FIRELEI BÁEZ IN THE VENICE BIENNALE 2022

ALEX GREENBERGER, ARTNEWS, February 2, 2022

Venice Biennale Names 213 Artists for ‘Transhistorical’ 2022 Edition.

 

Like many major art events, the Venice Biennale has faced challenges associated with the pandemic—this year’s edition was originally slated to take place in 2021 but was postponed a full year. When that delay was announced in 2020, Alemani made it clear that she did not want to curate what she called “the coronavirus biennial.” “Often, during times of crisis, there is a shift in artistic production, and if that happens, I want to try to capture it,” she told ARTnews at the time.

 

Because of the delay, this summer will offer a rare moment in which the Biennale will coincide with Documenta, a touted quinquennial in Kassel, Germany.

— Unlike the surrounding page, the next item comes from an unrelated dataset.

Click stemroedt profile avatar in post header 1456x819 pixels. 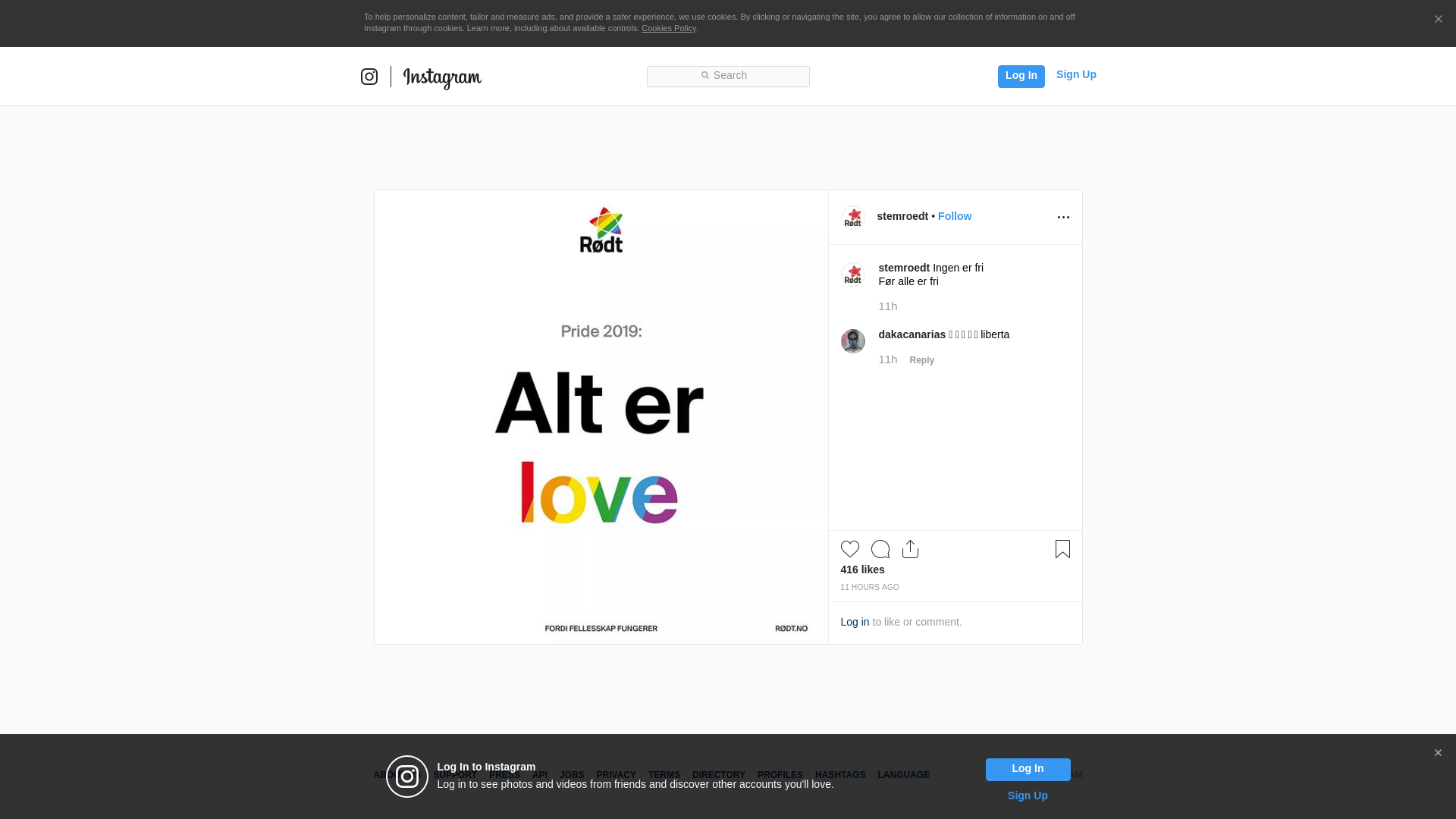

Documenta this year is being organized by the Indonesian collective ruangrupa, whose artist list is largely devoid of people who show frequently at biennials in Europe.

 

By contrast, the Venice Biennale includes some artists who are well-known in the U.S. and Europe, including Barbara Kruger, Cecilia Vicuña, and Paula Rego. Still, the focus is primarily artists who are young or under-recognized.

 

And while the Biennale has long included dead artists in its main exhibition, Alemani’s edition is set to feature even more figures from bygone times than usual. At a press conference announcing the artist list on Wednesday, she said her exhibition would include what she called “time capsules,” which will be aspire to highlight themes and artists from the early 20th century.

 

Alemani called her Biennale “a transhistoric exhibition, creating a dialogue between the present and past and creating a dialogue between stories of exclusion.” Included in those capsules will be loans from various collectors and institutions, including Remedios Varo’s Armónia (Autorettrato Surgente), 1956, which was bought by Eduardo F. Costantini for a record-breaking $6.19 million in 2020. Across the show, and especially in the “capsules,” there will be an emphasis on Surrealism by women and gender nonconforming artists.

 

“The exhibition is rooted in posthuman thought,” Alemani said. “Many contemporary artists are imagining a posthuman condition challenging the presumed Western condition using the white man as a measure of all things. They propose difference alliances, fantastic bodies. This is why the exhibition includes a large amount of female and gender nonconforming artists.”